Dr. Porcu: And then the other big thing is going to be cost. Something that we don’t talk a lot about, but at some point kind of managing the cost of all this incremental availability of drugs and therapies, we’re going to have to figure out how to do that.
Dr. Allen: And it also restricts the ability to develop other innovative trials with these agents because if they need to put all of their resources into making sure they can run this huge phase III trial, well then you’re not going to really be able to use that drug maybe in other diseases or populations or scenarios.
Dr. Friedberg: A potential solution to both of those would be if you had more of a precision medicine approach. And if you treated a smaller group of patients that had a much bigger response rate, you would save money because you would only be giving the patients who really benefited that treatment and it’s more likely that treatment would show impact, potentially even overall survival impact. It’s just been much harder in the lymphoma space as compared to the solid tumor space in part because the frequency of the recurrent mutations is low. It’s a much broader landscape of mutations and because our bar is high that we do well with our current therapies.
Dr. Maddocks: Last question here.
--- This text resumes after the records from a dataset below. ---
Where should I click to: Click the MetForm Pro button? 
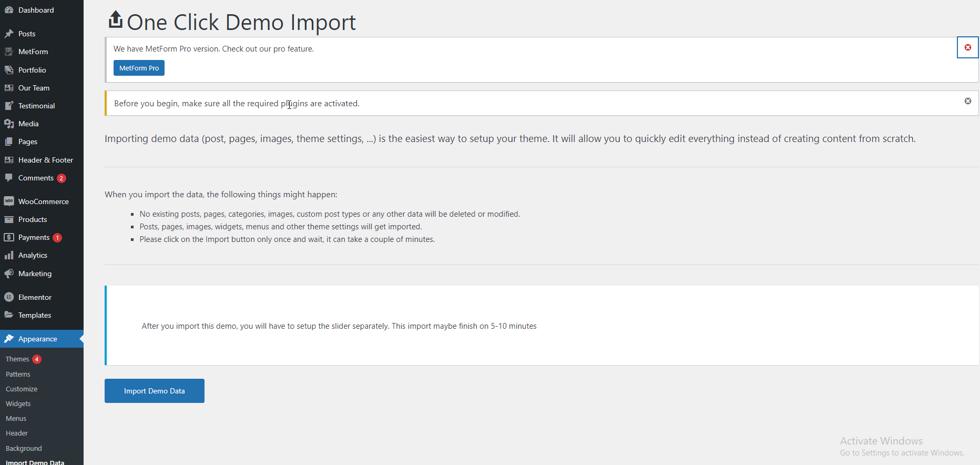pos(139,68)
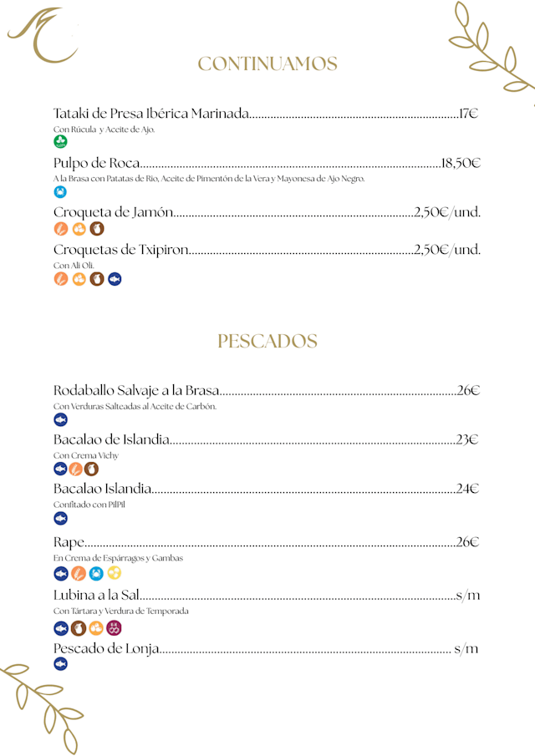Image resolution: width=535 pixels, height=756 pixels.
Task: Click the 17€ price of the Tataki
Action: click(468, 114)
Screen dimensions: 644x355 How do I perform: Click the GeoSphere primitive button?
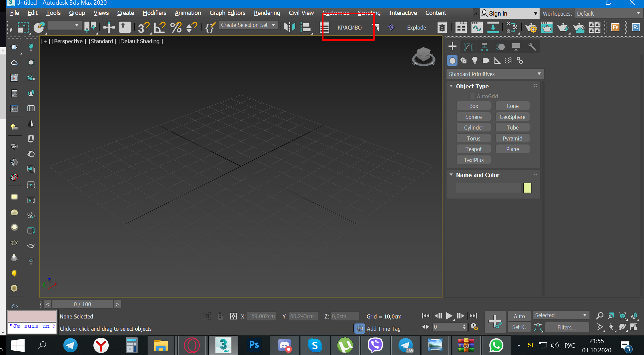click(512, 117)
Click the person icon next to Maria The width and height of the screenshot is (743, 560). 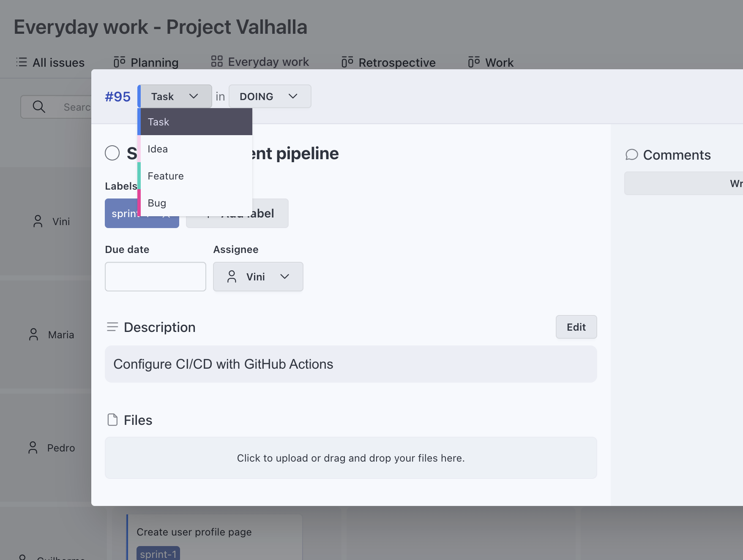(33, 334)
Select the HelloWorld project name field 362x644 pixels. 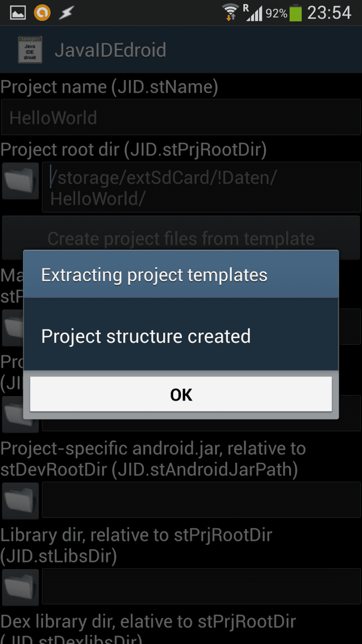click(x=181, y=118)
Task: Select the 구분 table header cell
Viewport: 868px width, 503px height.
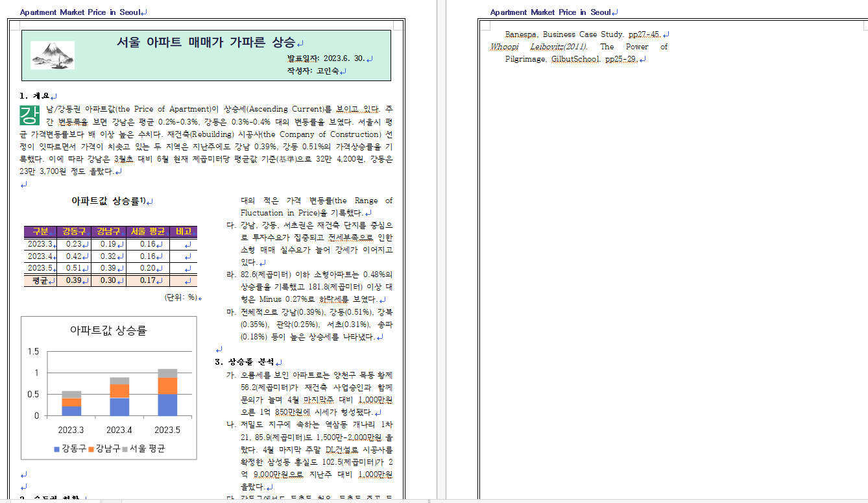Action: tap(40, 232)
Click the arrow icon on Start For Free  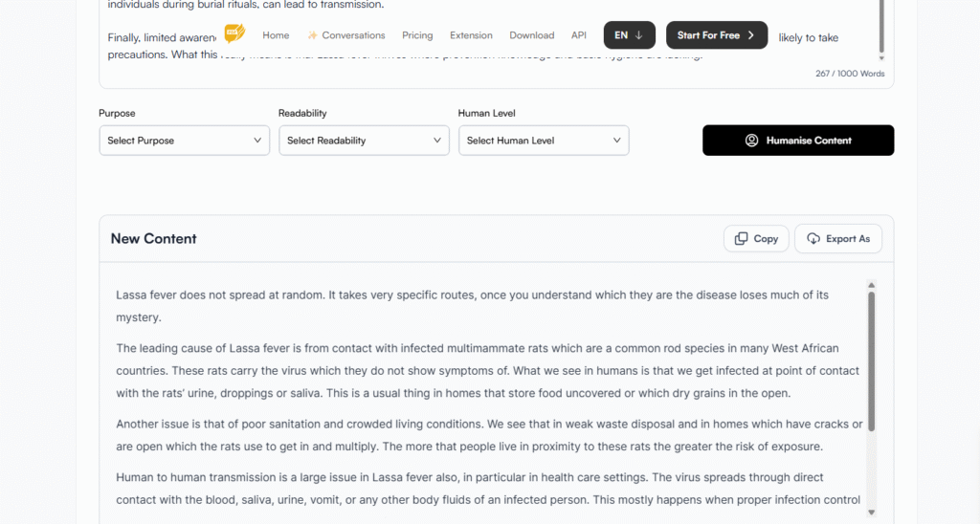pyautogui.click(x=751, y=35)
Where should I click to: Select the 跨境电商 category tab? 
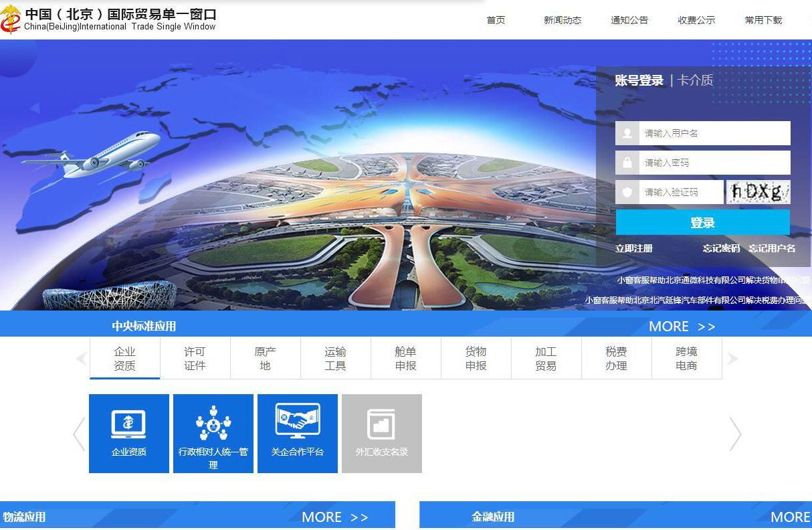click(x=686, y=358)
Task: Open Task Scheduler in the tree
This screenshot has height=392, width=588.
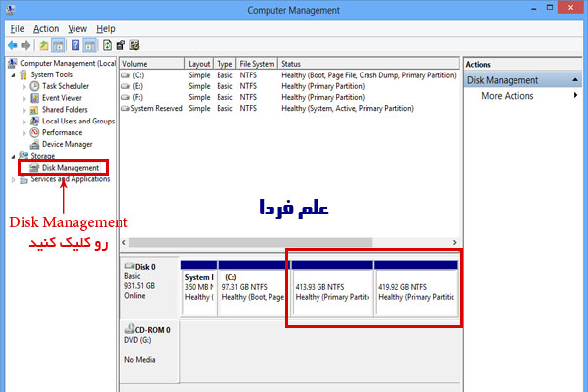Action: (x=67, y=86)
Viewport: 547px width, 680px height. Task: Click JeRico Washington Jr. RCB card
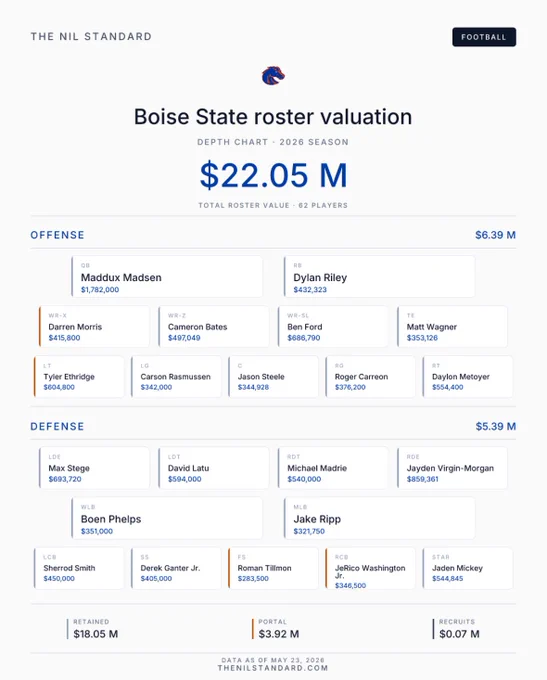click(370, 569)
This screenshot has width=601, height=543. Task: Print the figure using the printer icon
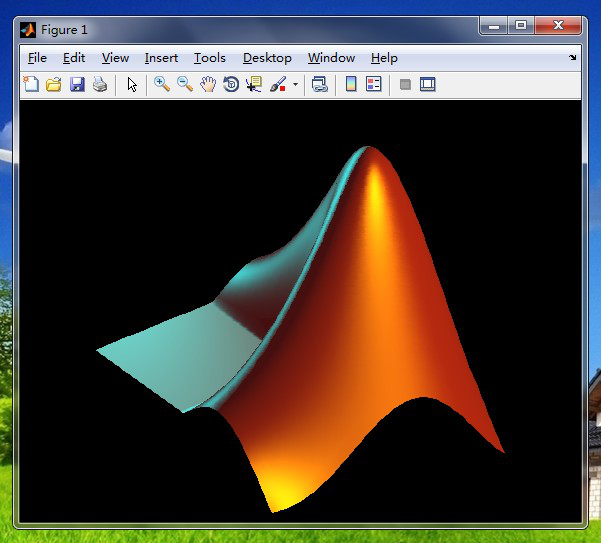(100, 85)
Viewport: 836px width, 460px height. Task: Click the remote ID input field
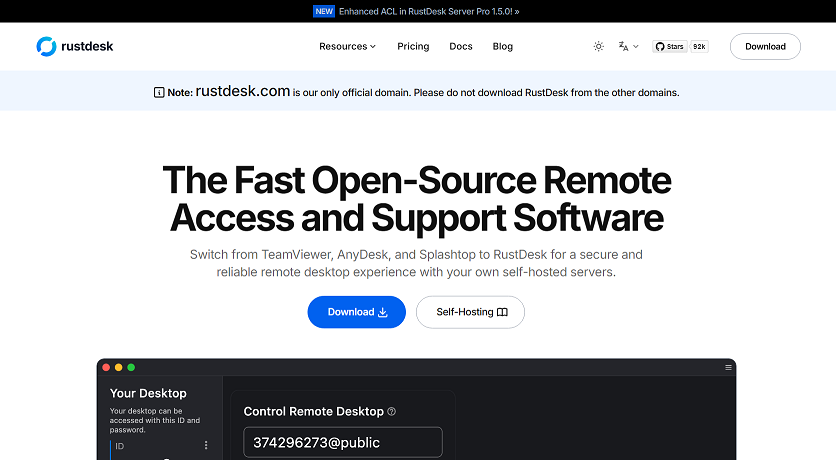coord(342,442)
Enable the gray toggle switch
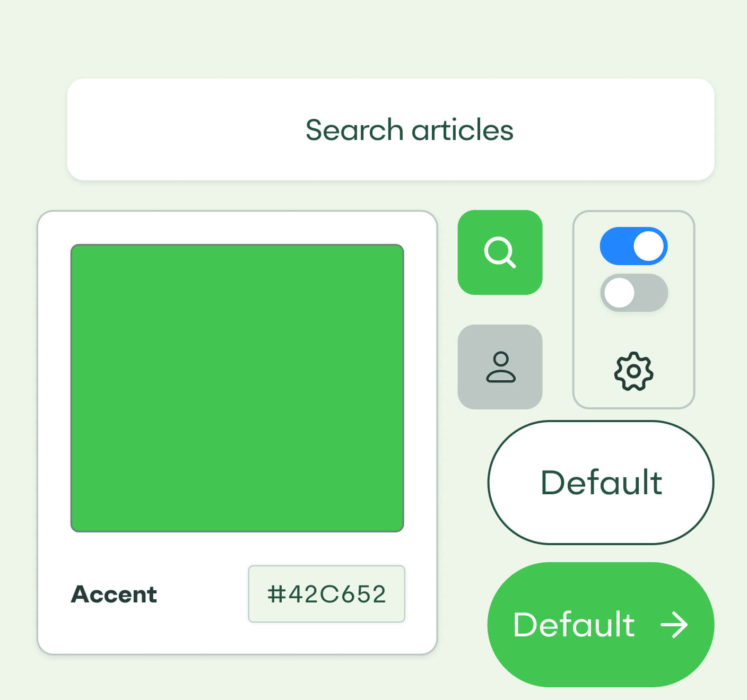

Do you see any difference in challenges getting drugs approved in the frontline setting versus the relapsed/refractory setting?
Dr. Allen: It seems that it’s more difficult in the frontline setting.
Dr. Friedberg: I think we’re waiting for the polatuzumab approval. It’s taking longer than maybe we initially thought, and I think the FDA is probably looking at impact of the treatment on subsequent treatments and survival trends and that type of thing, but these diseases now have long natural histories. Our colleagues in multiple myeloma seem to have figured this out pretty well. So hopefully we’ll be able to leverage some of that experience.